Cardiac Physiology/Biochem Flashcards
Is energy required to set a cardiac membrane back to baseline during the process of contraction?
Yes; ATP is required for ATP pumps to reset cardiac muscle cells
What are the different types of cardiac muscle?
atrial + ventricular muscle (contract like skeletal muscle with longer duration)
specializied muscle fibers (excitatory and conductive) - automatic rhytmical electrical d/c in form of APs, controls rhythmic beating of heart
Describe the histology of cardiac muscle
striated muscle fibers in lattice (in series, parallel)
myofibrils w/ actin + myosin that slide during contraction
intercalated discs that separate individual cardiac cells; at each disc, cell membranes fuse to form permeable communicating gap junctions
what are gap junctions? what is their purpose?
intercellular channels that allow cell to cell transfer of ions and small molecules
they allow for rapid diffusion of ions
the gap junctions allow for cardiac muscle to be a _______. what does this mean?
synctium; when one cell excites, the AP spreds rapidly to all and do a synchronized contraction
there are two synctiums; atrial and ventricular; to allow for atria to contract before ventricles
where does the cardiac AP occur?
in all cardiac myocytes except SA and AV nodes, which have their own system
what are the steps (without description) of the cardiac muscle AP?

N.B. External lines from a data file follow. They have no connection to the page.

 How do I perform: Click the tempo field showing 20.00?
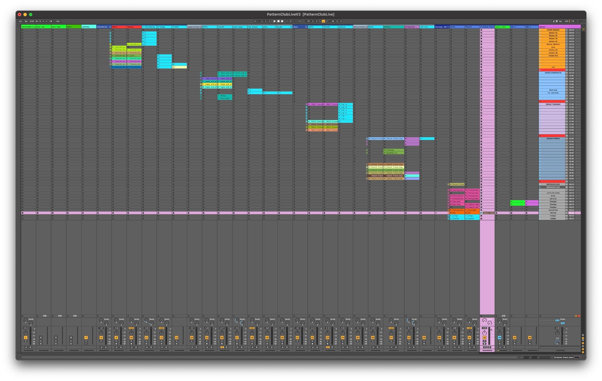32,21
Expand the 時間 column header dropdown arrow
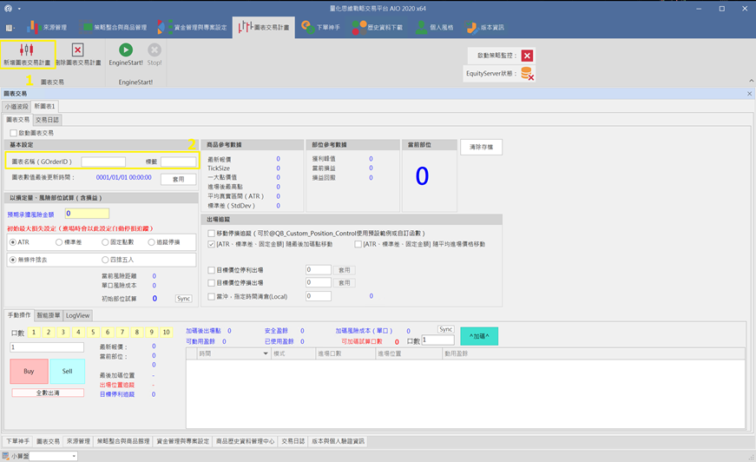 (266, 354)
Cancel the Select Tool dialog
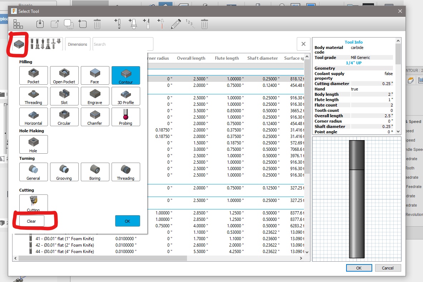 [x=388, y=268]
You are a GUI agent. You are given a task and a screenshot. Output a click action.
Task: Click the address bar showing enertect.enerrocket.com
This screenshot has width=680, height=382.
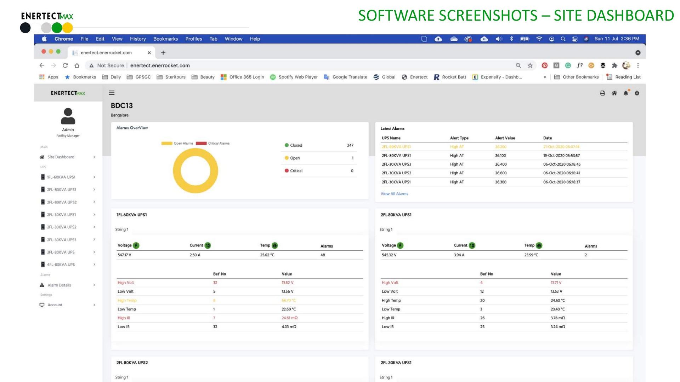click(x=301, y=65)
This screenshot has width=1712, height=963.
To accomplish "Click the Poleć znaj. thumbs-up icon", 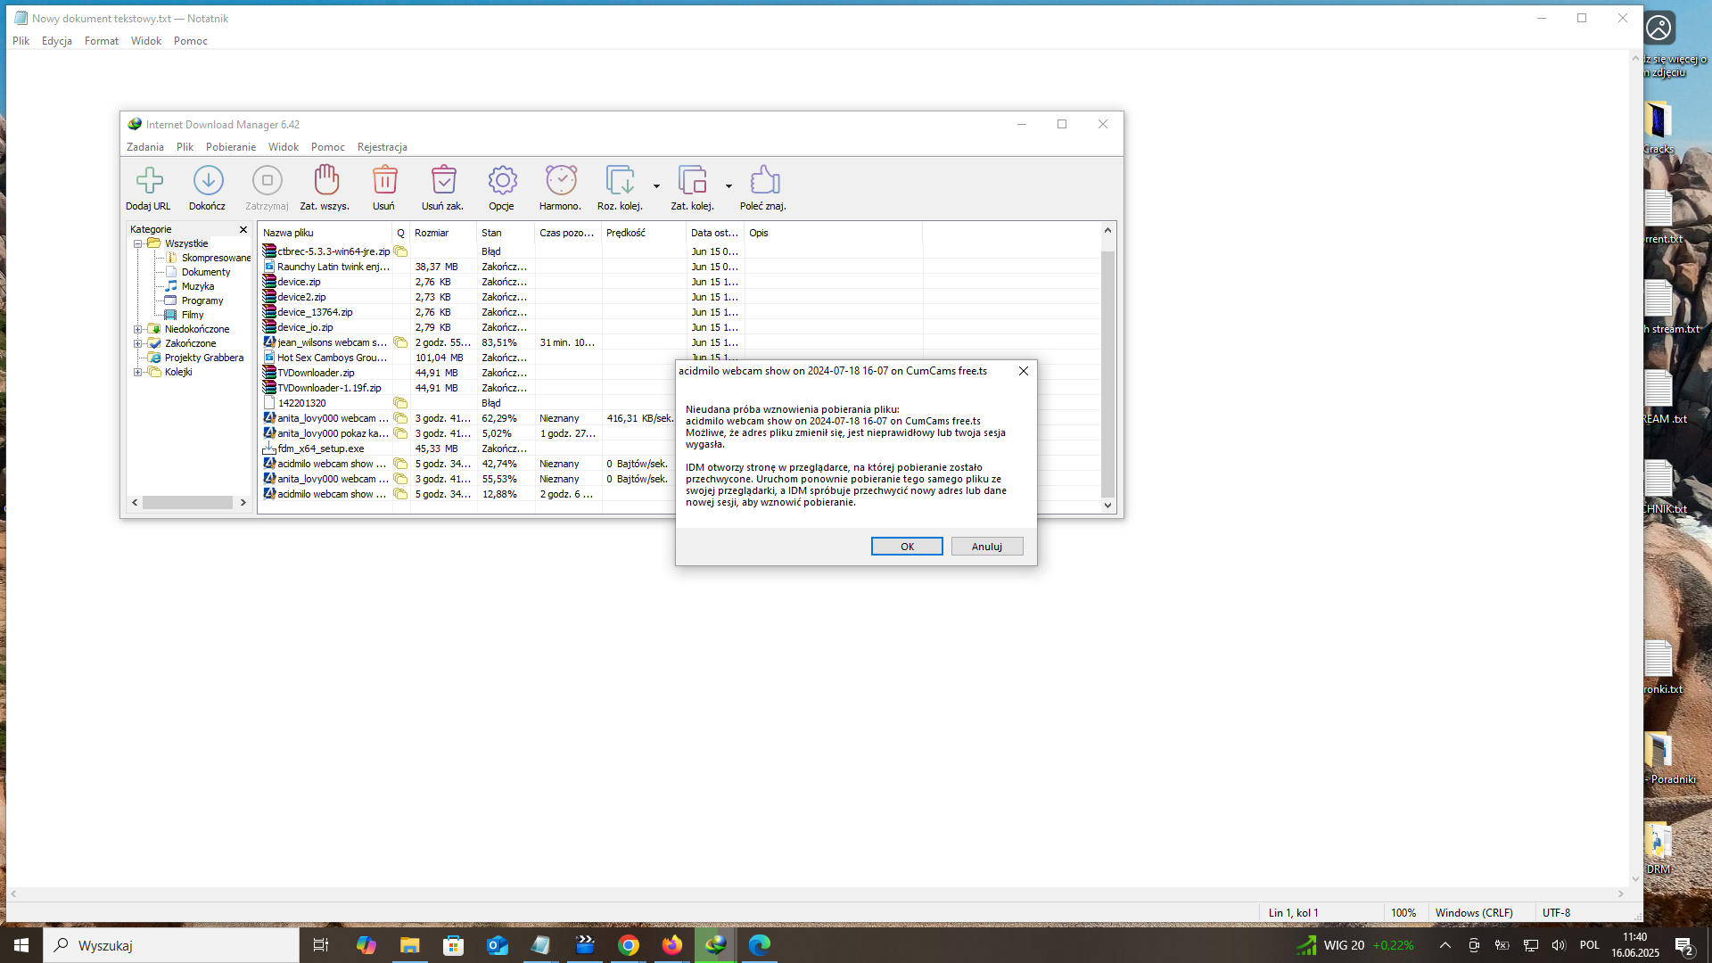I will [764, 181].
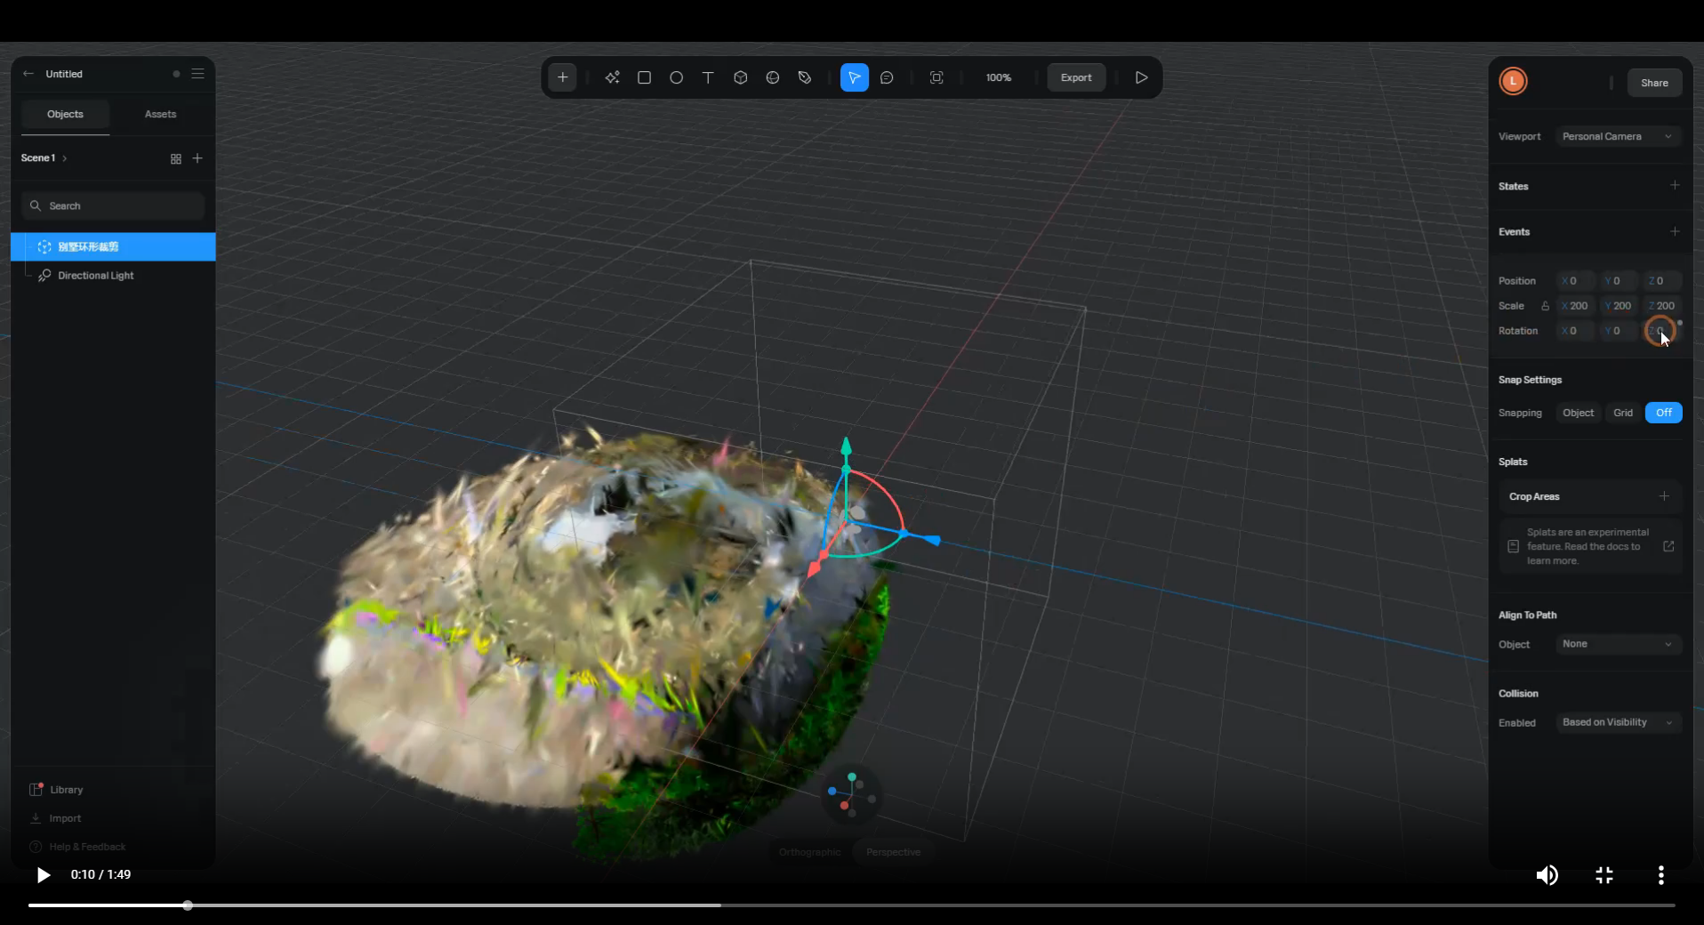Open the Collision Enabled dropdown
Image resolution: width=1704 pixels, height=925 pixels.
click(x=1618, y=722)
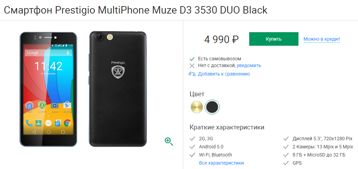The height and width of the screenshot is (169, 358).
Task: Click the magnifier zoom icon under the photos
Action: [x=169, y=142]
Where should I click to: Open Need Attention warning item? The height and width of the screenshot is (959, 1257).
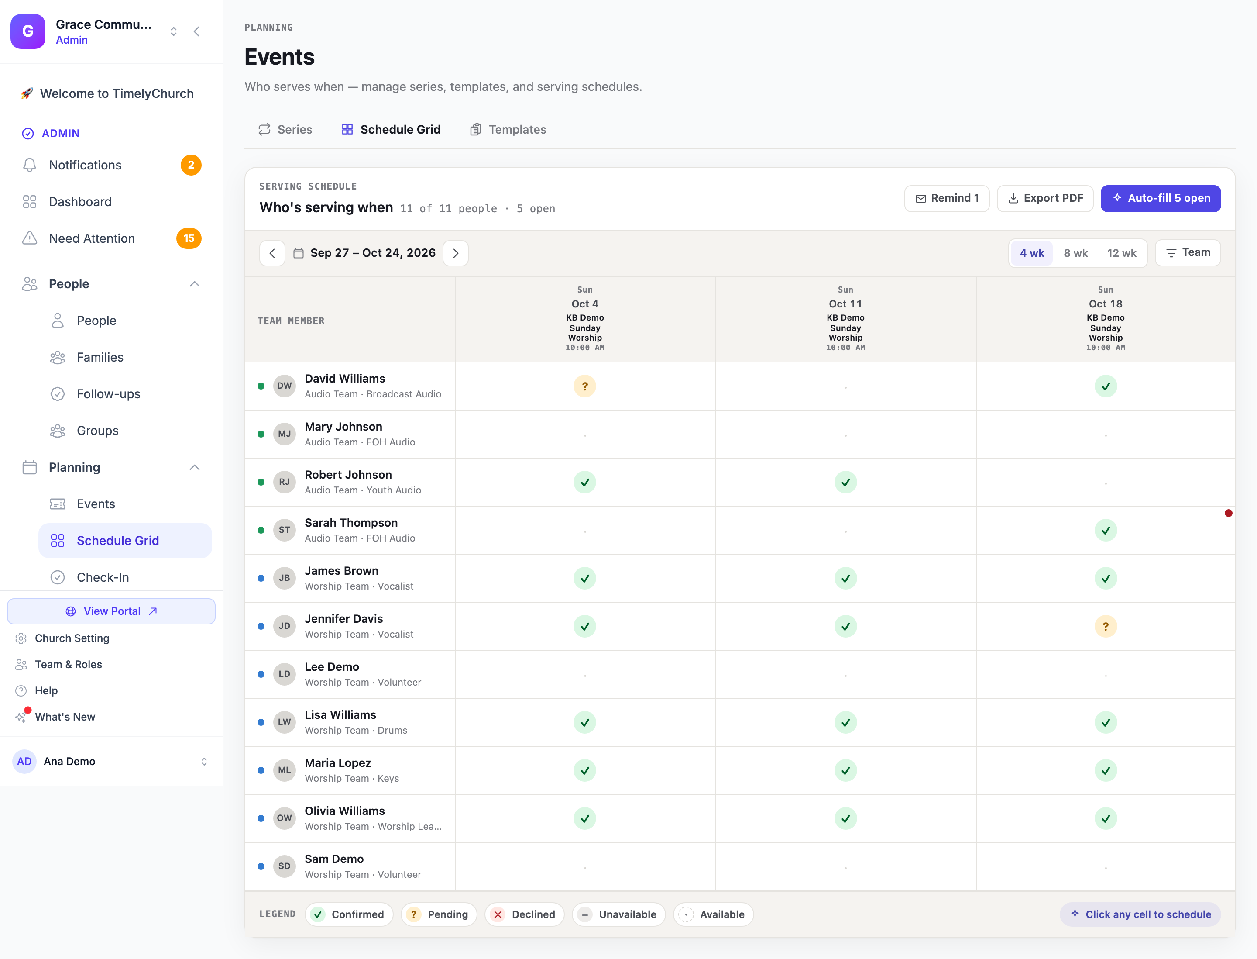click(x=111, y=239)
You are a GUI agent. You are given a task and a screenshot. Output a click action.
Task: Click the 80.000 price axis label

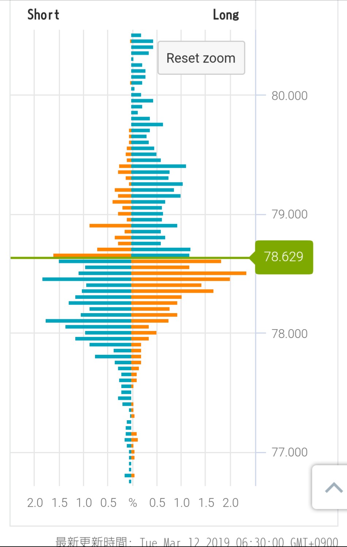(289, 96)
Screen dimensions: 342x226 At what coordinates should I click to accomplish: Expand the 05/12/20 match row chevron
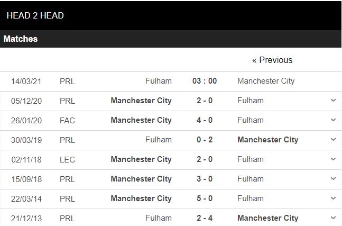[x=333, y=100]
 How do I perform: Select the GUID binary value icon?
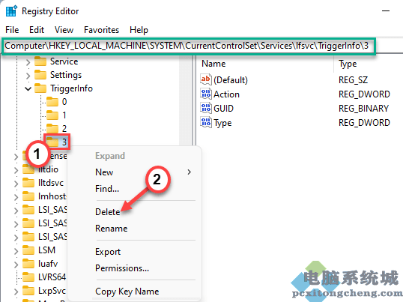(x=206, y=108)
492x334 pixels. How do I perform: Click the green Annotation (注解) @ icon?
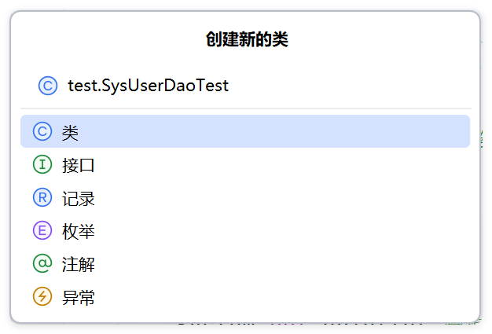(x=42, y=263)
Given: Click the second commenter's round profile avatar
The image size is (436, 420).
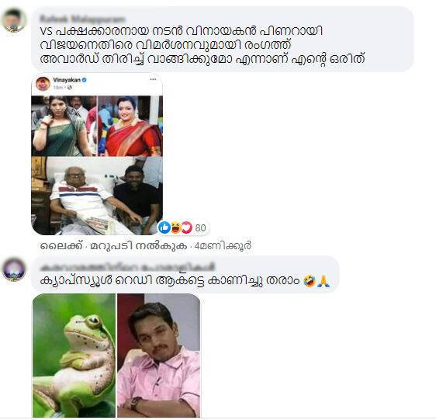Looking at the screenshot, I should coord(14,269).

phase 0 - rapid depolarization
phase 1 - initial repolarization
phase 2 - plateau
phase 3 - rapid repolarization
phase 4 - return to resting membrane potential
explain phase 0 of cardiac muscle conduction
rapid depolarization
fast VG sodium channels open, sodium flows rapidly into cell (+1) > quickly depolarizes cell membrane
in background, slow VG calcium channels open (2+), making it even more pos
explain phase 1 of cardiac muscle conduction
initial repolarization
fast VF sodium channels close
fast VG potassium channels open > +1 leaving cell > cell begins to repolarize, but does not fully repolarize bc slow VG calcium channels are still open (+2)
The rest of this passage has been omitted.